INSTRUCTION:
Copy the rows below word for word, from the line with "Task: Open the favorites heart in header" up to and including the line with "tap(28, 93)".

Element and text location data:
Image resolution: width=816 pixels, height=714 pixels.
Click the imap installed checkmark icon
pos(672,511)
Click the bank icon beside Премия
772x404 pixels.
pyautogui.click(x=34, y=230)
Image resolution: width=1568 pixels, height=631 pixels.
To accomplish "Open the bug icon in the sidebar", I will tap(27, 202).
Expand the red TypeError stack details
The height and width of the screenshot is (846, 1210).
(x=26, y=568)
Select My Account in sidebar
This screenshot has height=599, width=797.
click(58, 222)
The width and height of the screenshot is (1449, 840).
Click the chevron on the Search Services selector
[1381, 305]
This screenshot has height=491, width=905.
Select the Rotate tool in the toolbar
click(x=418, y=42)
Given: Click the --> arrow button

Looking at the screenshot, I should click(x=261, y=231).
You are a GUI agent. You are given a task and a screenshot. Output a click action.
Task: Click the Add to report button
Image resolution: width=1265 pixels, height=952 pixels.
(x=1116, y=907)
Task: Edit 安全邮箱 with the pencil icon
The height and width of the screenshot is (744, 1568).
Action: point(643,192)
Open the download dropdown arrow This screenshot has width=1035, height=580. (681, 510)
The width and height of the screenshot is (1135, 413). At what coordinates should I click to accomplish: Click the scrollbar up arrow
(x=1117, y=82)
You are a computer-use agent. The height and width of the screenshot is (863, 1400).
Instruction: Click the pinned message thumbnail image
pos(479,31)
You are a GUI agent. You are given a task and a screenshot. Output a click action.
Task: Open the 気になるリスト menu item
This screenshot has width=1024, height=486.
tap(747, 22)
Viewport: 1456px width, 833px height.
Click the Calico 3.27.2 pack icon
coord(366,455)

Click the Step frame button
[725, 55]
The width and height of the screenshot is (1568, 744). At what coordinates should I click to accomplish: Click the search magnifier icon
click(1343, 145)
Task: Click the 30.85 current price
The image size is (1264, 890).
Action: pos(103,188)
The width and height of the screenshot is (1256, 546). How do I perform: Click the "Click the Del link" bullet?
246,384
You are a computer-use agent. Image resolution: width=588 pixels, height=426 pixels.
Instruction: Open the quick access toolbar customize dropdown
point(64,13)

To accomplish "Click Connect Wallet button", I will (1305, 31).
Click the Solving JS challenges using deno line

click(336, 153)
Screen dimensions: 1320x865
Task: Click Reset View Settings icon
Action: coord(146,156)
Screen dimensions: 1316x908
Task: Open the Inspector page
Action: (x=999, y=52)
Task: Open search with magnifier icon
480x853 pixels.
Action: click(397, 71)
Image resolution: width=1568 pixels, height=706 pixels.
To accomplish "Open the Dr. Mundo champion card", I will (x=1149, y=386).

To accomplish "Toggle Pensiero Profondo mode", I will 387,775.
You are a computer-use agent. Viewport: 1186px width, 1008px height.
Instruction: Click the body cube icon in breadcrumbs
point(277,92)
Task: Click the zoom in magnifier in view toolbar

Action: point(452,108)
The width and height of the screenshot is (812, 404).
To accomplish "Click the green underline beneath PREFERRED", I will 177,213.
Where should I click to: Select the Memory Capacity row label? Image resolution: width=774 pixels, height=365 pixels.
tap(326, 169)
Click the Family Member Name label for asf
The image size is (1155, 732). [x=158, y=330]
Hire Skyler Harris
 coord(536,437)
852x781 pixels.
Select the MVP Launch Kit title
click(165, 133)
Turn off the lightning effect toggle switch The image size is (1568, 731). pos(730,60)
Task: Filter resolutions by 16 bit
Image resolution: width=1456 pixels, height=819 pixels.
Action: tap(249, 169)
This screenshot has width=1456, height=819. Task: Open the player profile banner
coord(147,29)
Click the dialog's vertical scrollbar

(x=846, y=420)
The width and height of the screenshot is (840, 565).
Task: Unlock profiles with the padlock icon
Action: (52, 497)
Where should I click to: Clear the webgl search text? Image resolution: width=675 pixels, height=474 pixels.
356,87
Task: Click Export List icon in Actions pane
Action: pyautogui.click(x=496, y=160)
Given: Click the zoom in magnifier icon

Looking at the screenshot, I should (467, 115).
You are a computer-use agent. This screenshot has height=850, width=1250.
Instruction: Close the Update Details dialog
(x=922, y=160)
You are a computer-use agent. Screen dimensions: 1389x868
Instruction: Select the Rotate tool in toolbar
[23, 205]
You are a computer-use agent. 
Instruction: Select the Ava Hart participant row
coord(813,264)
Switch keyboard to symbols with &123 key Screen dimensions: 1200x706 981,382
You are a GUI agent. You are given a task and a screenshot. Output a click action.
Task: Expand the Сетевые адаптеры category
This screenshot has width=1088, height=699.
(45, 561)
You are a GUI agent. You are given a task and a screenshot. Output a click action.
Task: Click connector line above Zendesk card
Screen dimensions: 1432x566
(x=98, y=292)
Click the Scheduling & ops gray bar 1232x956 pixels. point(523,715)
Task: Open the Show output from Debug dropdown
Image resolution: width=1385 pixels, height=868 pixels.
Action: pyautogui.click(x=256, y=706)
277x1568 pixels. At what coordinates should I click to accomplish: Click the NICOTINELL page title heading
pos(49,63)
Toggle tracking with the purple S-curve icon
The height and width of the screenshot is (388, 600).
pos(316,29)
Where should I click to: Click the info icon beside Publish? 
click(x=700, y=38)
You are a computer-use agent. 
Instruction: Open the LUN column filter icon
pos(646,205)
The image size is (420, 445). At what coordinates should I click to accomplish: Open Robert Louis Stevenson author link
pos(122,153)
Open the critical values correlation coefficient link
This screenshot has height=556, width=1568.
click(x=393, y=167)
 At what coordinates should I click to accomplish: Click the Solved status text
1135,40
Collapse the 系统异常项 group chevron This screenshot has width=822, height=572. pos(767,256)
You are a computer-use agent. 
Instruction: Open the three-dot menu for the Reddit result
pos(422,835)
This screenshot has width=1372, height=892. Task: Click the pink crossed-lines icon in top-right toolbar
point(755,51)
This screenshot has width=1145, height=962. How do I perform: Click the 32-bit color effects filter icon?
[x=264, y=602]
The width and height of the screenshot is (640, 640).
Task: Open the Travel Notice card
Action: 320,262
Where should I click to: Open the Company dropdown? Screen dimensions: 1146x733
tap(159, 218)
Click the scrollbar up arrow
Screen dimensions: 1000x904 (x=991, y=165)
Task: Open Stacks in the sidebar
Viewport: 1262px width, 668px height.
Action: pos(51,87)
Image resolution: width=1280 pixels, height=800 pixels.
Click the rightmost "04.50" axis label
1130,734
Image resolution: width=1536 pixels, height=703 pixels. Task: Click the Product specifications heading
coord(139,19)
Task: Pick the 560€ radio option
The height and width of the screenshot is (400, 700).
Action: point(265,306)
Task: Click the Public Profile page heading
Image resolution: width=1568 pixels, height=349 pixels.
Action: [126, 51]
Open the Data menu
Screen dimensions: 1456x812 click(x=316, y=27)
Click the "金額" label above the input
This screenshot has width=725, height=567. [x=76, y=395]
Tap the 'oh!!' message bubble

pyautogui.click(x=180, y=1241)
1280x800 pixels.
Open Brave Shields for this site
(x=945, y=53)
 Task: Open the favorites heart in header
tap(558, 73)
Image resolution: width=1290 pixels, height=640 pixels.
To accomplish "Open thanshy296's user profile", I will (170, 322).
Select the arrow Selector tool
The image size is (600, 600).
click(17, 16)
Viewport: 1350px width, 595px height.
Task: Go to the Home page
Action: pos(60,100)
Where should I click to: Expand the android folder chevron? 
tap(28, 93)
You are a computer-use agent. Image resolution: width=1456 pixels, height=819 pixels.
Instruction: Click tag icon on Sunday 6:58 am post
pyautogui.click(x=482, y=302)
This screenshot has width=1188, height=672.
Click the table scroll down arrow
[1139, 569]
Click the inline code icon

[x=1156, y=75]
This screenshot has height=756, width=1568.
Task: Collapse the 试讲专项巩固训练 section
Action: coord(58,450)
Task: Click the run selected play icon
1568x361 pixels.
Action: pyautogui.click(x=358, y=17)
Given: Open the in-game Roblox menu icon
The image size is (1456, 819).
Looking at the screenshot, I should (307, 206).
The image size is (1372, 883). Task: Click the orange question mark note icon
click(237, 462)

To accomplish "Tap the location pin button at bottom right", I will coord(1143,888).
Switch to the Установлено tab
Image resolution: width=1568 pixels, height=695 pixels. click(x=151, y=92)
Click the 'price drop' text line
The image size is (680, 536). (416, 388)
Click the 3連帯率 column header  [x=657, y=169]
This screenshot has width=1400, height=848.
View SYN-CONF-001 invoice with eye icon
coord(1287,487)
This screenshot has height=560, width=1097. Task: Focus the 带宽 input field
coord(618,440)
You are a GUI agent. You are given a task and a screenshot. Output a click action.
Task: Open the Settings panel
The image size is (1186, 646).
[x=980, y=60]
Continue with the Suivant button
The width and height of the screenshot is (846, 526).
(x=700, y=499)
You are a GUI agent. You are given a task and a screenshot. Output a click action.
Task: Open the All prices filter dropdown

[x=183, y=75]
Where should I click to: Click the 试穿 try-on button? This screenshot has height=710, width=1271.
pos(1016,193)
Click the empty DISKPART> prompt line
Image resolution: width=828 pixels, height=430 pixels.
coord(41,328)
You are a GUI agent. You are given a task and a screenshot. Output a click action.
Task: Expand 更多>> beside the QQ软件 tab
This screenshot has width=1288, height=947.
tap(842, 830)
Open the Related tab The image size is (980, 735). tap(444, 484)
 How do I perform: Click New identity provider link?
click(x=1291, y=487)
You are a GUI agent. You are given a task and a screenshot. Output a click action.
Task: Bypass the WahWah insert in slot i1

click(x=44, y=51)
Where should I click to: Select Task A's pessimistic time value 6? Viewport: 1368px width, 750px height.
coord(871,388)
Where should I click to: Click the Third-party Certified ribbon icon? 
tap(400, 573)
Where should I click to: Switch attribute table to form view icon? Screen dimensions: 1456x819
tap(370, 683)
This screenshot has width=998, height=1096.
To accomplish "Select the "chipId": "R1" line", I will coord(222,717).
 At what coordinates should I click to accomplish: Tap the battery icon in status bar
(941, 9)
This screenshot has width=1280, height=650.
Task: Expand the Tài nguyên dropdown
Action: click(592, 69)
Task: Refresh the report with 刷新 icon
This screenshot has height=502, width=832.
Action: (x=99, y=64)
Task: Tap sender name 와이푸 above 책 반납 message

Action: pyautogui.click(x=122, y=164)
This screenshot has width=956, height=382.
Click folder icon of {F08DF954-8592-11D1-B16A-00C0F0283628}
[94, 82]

TASK ANSWER:
 Task: Open the favorites heart in header
tap(558, 73)
Image resolution: width=1290 pixels, height=640 pixels.
To accomplish "Open thanshy296's user profile", I will (170, 322).
Select the arrow Selector tool
The image size is (600, 600).
click(17, 16)
Viewport: 1350px width, 595px height.
Task: Go to the Home page
Action: pos(60,100)
Where should I click to: Expand the android folder chevron? 
tap(28, 93)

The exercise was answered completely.